NASAA Calls for State Authority to Disqualify "Bad Boys" from Rule 506 Offerings
In a statement issued yesterday, the North American Securities Administrators Association (NASAA) called upon the Senate to amend its proposed financial reform legislation to reinstitute the authority of the states to use their so-called "bad boy" provisions to disqualify recidivist securities violators from conducting private securities offerings under Rule 506 of federal Regulation D. Commenting on the most recent version of the Restoring American Financial Stability Act of 2010, NASAA President Denise Voigt Crawford expressed NASAA's belief that barring recidivists from conducting private placements would provide important investor protections against fraud, while not being detrimental to those legitimate issuers who use Rule 506 offerings almost exclusively to raise capital.
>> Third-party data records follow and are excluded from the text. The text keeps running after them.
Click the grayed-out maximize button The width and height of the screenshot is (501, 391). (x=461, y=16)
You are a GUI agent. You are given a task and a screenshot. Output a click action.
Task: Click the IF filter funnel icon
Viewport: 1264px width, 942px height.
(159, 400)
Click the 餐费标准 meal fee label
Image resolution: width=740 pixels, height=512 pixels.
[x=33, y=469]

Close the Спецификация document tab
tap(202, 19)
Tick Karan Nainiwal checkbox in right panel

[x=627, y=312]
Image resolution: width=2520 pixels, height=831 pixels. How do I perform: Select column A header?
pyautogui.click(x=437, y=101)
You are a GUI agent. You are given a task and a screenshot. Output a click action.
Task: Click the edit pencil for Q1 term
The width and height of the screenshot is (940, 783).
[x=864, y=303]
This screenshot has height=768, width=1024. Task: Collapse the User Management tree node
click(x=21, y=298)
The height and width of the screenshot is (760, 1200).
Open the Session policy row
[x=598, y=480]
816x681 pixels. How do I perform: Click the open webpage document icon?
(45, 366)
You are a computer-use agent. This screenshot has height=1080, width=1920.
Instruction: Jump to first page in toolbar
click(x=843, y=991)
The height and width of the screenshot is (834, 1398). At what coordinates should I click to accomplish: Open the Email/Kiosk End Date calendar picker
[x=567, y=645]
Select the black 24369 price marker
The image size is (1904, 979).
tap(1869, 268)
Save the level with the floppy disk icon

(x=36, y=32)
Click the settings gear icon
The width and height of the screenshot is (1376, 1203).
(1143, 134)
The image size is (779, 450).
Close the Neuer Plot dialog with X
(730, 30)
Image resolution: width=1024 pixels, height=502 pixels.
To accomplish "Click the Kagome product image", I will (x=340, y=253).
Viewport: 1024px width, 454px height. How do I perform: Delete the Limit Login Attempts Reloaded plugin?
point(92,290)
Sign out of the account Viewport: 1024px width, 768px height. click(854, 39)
“The bill's current language offers an unworkable regulatory review process, which, contrary to those who have mischaracterized our position on Reg D Rule 506 offerings, has not been called for by NASAA," Crawford said. "Such a process would impede capital formation in the United States, especially in the small business community and would add little to protect investors."
NASAA also called upon the Senate to restore to the states the ability to request and obtain a copy of an issuer's private placement memorandum when there is reason to believe that investors might be defrauded. As with the states' bad boy provisions, state laws which required issuers to furnish these documents were preempted by the passage of the National Securities Markets Improvement Act of 1996 (NSMIA).